From experience, every time I have needed an ISO Standard (even rare stuff like "ISO 15489-1:2016 Information and documentation — Records management — Part 1: Concepts and principles") I could always go to my client, ask them to pay for the bloody thing, so I can show then what needs to be done to be 'compliant'. I could alwasys spend the $150 (and charge them) but I always wanted THEM to retain the 'thing' when I walk away, because if I buy it, then I keep it (and no pirated copy for them!)

Any company can afford to pay for the ISOs. It's not for hobby (99% of the time).


Yes, a software development company could easily afford the fee. This misses the point. When we talk about the cost of paywalling standards documents, that's not what we mean.

What about the paperwork and hassle of getting your employer to pay up? Even if the company could easily afford it, this is still a real barrier.

What about students, hobbyists, and FOSS volunteers? Why should they be barred from access to the documents?

> It's almost like complaining that electricity and laptops are not free.

That's completely disanalogous.

The ISO organization occasionally makes standards documents available free of charge, e.g. obsolete versions of the Ada programming language standard. Is that comparable to them handing out free laptops?

> I would much rather like to hear if the value that ISO produces is proportional to what they charge.

It's about the chilling effect, it's not about value for money.

> are the incentives properly aligned by charging a fee?

Of course not. As Tim Sweeney said, The value of standards is in their adoption. [0] When standards bodies are deliberately introducing obstacles to accessing their standards documents, the incentives are clearly not aligned.

A standards body should be incentivized to make the standards as widely adopted as possible. An obvious precondition of this is to make them as widely available as possible, yet ISO's MO is to block access to standards documents until payment is made.

Another problem is when laws reference such standards. It should not be permitted for laws to reference any document which is not in the public domain, but apparently that's not how things work; standard bodies are empowered to paywall part of a nation's laws. [1]

[0] https://news.ycombinator.com/item?id=26390040

[1] https://news.ycombinator.com/item?id=26390279


Agreed. That's why they're called "paywall" even though cheap.


> Honestly, I don't get why people are complaining. An ISO standard costs fraction of what the developer's time reading said standard costs.

That'd be true if there was only one. But real-world systems often involve a vast number of standards (de facto and de jure).

> I would much rather like to hear if the value that ISO produces is proportional to what they charge.

ISO does not pay the developers of the standards it controls. It prints paper (which few want) or sends PDFs (which cost nearly nothing to store & send). It also manages votes, which today can be done cheaply. Many of ISO's current required costs are only required because they have to implement a paywall.

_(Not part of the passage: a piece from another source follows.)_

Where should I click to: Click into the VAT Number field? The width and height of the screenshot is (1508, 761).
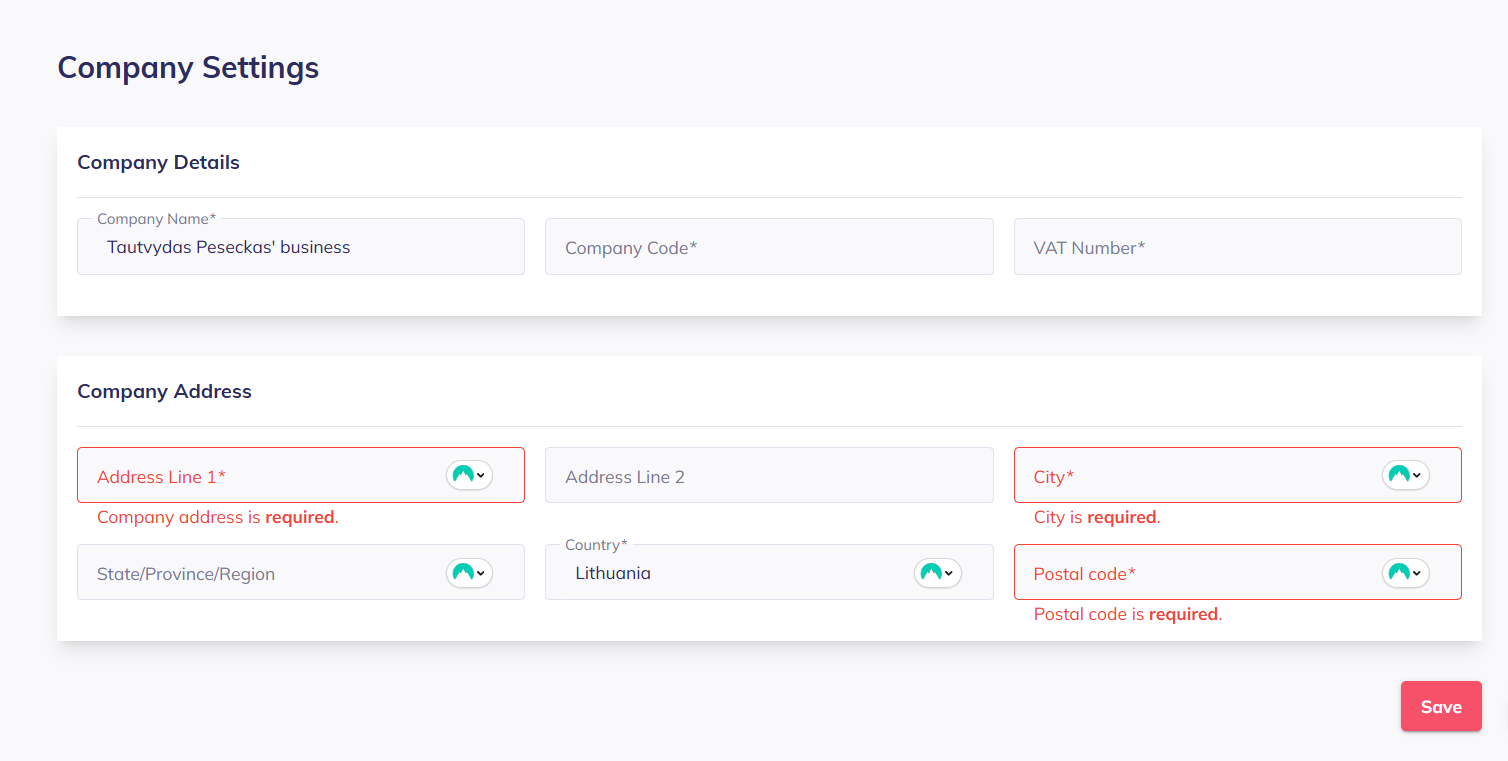click(1237, 247)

Don't get me wrong, I think standards have an important place in the world today. And I'd like to see ISO continue. But its antiquated approach involving charging for standards is impeding, not aiding, the use the standards.


The added friction to get access to the standard often costs more than the time to reference the one item you actually care about.

It's also ridiculous that de facto laws are behind a paywall (because laws often implicitly or explicitly reference standards).